- **Records from a data collection**
----------

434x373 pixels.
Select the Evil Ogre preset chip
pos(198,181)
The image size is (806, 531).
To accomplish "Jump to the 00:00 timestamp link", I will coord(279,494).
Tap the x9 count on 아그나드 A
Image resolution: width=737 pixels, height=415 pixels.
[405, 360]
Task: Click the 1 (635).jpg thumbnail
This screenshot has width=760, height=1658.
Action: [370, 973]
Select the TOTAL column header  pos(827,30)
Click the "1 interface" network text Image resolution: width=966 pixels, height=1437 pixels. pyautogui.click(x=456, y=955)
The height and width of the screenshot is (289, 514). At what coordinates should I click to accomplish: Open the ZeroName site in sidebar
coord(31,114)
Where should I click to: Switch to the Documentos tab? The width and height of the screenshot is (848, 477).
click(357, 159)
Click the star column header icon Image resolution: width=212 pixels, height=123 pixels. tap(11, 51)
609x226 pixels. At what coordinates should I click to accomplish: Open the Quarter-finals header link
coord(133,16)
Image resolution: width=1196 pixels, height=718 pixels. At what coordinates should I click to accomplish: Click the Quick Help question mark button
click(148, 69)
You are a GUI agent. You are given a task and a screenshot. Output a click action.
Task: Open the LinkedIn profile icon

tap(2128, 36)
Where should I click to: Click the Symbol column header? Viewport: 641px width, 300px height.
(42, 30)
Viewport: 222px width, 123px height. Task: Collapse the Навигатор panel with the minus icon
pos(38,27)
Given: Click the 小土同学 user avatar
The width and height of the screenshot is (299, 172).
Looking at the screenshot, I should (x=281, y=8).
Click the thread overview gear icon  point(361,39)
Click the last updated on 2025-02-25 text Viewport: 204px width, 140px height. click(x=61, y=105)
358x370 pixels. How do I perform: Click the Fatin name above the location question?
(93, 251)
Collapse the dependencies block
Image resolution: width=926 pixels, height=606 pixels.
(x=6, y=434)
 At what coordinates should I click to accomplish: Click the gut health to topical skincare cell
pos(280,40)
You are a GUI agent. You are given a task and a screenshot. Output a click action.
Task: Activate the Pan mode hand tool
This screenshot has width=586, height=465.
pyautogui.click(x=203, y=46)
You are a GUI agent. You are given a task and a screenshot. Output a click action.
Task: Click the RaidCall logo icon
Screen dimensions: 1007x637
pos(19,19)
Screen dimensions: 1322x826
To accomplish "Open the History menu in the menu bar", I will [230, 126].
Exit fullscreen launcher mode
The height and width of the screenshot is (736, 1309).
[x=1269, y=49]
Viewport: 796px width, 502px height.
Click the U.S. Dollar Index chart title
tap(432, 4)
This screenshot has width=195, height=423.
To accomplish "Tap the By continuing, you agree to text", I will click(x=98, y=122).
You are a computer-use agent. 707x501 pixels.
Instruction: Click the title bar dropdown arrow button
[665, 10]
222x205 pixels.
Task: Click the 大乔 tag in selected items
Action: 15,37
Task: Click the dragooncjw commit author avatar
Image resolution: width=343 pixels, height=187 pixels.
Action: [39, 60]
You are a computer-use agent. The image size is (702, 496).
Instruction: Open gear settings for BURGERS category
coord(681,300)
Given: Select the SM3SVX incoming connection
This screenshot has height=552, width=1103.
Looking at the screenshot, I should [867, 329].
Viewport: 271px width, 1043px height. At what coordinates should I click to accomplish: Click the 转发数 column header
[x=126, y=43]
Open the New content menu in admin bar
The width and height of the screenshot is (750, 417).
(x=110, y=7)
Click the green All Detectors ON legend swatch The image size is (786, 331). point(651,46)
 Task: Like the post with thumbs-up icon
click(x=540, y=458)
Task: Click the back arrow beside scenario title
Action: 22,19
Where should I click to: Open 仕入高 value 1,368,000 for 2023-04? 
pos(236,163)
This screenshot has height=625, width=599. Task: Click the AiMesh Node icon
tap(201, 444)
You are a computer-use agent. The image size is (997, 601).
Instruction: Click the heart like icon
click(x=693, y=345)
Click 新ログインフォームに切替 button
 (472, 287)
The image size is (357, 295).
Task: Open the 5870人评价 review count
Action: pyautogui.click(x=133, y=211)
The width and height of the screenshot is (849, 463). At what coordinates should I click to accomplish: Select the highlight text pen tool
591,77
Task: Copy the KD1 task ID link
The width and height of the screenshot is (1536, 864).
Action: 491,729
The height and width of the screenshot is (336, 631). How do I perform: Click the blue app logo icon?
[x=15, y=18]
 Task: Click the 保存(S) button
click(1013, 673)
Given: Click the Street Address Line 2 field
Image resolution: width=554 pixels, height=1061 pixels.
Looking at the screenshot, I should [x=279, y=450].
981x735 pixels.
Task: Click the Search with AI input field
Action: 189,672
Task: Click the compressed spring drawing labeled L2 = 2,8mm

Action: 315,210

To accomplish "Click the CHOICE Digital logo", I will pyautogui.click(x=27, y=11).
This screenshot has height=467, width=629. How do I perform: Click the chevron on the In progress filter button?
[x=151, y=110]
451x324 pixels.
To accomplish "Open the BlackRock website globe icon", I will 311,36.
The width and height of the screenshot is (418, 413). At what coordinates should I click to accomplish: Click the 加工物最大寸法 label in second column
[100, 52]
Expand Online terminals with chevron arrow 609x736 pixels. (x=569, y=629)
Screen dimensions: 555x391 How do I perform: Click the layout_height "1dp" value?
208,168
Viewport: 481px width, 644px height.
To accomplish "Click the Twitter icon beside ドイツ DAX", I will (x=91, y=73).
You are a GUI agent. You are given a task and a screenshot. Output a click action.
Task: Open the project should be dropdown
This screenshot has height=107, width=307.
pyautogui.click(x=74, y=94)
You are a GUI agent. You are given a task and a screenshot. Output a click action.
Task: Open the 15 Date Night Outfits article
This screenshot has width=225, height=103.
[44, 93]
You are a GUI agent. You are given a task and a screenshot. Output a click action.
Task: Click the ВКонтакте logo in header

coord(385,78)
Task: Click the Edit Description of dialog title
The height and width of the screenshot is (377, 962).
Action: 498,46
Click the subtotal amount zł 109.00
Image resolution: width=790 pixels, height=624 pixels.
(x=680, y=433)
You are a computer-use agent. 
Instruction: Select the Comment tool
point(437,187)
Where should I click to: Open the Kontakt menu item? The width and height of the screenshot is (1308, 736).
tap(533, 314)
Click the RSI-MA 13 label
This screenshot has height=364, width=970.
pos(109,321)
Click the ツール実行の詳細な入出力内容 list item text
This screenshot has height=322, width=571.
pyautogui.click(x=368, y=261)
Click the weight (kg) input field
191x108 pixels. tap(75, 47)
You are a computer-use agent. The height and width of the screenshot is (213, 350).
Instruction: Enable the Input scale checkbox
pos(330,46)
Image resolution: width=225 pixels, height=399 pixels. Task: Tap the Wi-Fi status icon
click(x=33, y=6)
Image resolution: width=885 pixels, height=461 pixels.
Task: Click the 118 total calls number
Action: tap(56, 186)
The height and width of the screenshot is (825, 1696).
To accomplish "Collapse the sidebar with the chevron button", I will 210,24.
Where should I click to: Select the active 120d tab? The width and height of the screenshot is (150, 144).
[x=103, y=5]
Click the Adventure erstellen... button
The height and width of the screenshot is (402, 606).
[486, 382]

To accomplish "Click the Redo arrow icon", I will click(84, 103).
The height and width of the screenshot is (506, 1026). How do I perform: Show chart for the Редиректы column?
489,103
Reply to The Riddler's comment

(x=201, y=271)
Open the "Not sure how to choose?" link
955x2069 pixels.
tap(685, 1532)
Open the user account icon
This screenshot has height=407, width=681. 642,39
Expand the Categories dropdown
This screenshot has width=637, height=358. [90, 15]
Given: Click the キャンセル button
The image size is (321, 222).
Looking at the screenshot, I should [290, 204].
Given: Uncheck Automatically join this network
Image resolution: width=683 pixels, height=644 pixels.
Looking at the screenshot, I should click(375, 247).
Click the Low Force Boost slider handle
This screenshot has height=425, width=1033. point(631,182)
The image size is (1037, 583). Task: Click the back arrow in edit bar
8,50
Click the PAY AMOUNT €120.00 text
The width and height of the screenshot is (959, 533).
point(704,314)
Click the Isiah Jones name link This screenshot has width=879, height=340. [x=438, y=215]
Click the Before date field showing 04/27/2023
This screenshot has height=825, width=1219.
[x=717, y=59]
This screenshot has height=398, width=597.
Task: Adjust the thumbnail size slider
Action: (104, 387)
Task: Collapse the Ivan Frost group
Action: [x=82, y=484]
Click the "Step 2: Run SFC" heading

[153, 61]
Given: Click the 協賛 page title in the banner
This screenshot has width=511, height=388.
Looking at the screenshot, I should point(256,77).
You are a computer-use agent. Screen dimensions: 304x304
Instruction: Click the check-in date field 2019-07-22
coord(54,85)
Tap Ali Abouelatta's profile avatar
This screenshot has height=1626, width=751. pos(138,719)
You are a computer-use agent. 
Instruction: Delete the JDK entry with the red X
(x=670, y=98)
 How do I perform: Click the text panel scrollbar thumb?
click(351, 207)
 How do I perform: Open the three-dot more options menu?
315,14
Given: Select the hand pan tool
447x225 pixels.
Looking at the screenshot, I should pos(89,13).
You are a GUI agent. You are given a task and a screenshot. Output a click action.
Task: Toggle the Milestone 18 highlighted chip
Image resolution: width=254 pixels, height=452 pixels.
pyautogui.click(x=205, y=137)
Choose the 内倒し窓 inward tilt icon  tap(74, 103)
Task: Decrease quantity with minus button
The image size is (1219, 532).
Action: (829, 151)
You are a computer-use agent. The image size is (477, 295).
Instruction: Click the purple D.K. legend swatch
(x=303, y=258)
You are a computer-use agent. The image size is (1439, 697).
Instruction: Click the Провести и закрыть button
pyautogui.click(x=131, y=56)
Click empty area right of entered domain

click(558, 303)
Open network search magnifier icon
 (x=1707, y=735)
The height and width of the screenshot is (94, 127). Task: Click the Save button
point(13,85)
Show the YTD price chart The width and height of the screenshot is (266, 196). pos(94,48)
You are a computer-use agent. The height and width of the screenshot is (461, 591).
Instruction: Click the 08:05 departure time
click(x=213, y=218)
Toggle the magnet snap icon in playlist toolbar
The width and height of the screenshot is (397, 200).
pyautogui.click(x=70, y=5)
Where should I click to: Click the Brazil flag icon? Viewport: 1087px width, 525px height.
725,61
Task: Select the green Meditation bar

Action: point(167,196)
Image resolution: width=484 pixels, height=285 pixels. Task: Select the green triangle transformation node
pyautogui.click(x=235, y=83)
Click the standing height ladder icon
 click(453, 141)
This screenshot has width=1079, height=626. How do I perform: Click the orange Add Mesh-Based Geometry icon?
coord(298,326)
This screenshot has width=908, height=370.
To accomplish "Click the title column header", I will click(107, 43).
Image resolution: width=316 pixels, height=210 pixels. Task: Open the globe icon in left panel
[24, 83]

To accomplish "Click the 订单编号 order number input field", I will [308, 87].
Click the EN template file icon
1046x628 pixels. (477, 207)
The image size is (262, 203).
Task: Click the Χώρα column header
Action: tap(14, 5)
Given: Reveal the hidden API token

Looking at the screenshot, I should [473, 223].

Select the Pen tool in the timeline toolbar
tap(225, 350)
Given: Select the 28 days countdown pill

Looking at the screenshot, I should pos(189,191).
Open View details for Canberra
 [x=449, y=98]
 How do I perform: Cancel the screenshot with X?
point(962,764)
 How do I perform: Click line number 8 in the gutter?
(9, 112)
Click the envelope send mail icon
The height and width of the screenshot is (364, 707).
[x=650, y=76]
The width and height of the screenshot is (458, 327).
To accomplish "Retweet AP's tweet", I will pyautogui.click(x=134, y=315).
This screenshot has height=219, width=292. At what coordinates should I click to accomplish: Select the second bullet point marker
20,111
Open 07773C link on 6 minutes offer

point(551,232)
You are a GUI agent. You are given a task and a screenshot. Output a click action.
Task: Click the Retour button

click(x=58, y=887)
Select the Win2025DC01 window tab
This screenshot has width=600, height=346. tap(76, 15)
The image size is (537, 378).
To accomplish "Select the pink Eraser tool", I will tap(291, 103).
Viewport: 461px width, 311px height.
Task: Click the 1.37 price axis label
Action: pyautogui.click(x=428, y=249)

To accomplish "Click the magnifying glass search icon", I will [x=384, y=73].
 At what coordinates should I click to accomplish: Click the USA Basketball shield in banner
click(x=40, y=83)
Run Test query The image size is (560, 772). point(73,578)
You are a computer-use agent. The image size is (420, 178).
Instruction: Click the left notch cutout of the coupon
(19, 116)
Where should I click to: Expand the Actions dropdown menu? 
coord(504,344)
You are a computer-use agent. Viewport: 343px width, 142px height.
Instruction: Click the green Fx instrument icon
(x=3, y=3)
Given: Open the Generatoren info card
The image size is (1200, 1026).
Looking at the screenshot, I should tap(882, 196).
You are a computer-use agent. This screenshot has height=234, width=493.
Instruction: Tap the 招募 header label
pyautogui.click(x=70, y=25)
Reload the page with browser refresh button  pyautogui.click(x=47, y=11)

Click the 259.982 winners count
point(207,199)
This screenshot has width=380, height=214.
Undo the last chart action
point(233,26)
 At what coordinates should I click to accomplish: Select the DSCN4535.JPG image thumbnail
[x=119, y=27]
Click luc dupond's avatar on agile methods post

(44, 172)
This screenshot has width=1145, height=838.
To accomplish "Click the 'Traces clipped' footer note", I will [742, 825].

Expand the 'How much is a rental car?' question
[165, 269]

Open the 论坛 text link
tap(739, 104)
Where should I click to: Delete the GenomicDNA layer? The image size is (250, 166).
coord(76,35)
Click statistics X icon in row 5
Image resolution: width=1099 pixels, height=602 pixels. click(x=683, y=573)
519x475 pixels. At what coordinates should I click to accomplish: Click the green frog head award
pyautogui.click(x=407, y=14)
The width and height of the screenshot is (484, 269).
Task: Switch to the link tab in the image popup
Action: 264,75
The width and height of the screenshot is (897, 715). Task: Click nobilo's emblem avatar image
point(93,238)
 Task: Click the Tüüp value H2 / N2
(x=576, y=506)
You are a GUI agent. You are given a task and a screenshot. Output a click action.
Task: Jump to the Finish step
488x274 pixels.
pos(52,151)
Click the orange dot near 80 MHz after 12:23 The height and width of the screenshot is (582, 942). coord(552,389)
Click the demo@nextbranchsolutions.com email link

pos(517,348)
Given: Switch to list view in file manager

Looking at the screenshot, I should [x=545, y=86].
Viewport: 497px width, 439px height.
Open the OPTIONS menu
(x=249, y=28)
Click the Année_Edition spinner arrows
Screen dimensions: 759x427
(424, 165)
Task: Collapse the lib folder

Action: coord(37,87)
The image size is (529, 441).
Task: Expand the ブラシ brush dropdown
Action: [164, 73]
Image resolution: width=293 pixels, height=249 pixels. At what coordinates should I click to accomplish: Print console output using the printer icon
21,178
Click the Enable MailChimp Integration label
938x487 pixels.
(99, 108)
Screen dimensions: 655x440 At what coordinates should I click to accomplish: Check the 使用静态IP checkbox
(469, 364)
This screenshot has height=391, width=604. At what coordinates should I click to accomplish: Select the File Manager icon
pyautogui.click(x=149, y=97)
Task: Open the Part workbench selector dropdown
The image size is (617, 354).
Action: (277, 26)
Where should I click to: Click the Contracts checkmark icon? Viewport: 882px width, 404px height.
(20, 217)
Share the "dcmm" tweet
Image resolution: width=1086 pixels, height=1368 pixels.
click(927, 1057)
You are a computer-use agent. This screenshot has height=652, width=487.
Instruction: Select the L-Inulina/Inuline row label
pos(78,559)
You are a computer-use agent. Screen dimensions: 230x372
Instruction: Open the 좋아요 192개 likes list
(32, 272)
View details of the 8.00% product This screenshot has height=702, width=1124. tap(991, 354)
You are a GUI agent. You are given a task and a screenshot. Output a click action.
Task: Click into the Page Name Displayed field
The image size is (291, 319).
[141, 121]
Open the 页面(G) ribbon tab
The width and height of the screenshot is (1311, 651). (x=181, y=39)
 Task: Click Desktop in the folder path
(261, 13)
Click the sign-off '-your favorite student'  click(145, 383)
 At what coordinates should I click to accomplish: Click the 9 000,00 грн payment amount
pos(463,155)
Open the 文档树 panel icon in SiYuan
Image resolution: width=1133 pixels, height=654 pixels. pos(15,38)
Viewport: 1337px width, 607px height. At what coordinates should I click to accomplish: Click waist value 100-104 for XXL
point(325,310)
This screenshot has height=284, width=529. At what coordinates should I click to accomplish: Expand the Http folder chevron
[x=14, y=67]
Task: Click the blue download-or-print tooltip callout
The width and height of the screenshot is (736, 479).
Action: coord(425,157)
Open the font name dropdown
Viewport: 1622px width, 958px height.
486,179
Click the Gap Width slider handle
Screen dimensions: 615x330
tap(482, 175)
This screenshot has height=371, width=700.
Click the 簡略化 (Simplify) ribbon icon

----------

- **What the exercise asks**
Among the entries above, copy exactly only the lines starting with the one containing "Viewport: 481px width, 644px height." and going through the one containing "is (213, 350).", both ends included.

- **Reply to the task**
Viewport: 481px width, 644px height.
To accomplish "Click the Twitter icon beside ドイツ DAX", I will (x=91, y=73).
You are a GUI agent. You are given a task and a screenshot. Output a click action.
Task: Open the project should be dropdown
This screenshot has height=107, width=307.
pyautogui.click(x=74, y=94)
You are a GUI agent. You are given a task and a screenshot. Output a click action.
Task: Open the 15 Date Night Outfits article
This screenshot has width=225, height=103.
[44, 93]
You are a GUI agent. You are given a task and a screenshot. Output a click action.
Task: Click the ВКонтакте logo in header

coord(385,78)
Task: Click the Edit Description of dialog title
The height and width of the screenshot is (377, 962).
Action: 498,46
Click the subtotal amount zł 109.00
Image resolution: width=790 pixels, height=624 pixels.
(x=680, y=433)
You are a computer-use agent. 
Instruction: Select the Comment tool
point(437,187)
Where should I click to: Open the Kontakt menu item? The width and height of the screenshot is (1308, 736).
tap(533, 314)
Click the RSI-MA 13 label
This screenshot has height=364, width=970.
pos(109,321)
Click the ツール実行の詳細な入出力内容 list item text
This screenshot has height=322, width=571.
pyautogui.click(x=368, y=261)
Click the weight (kg) input field
191x108 pixels. tap(75, 47)
You are a computer-use agent. The height and width of the screenshot is (213, 350).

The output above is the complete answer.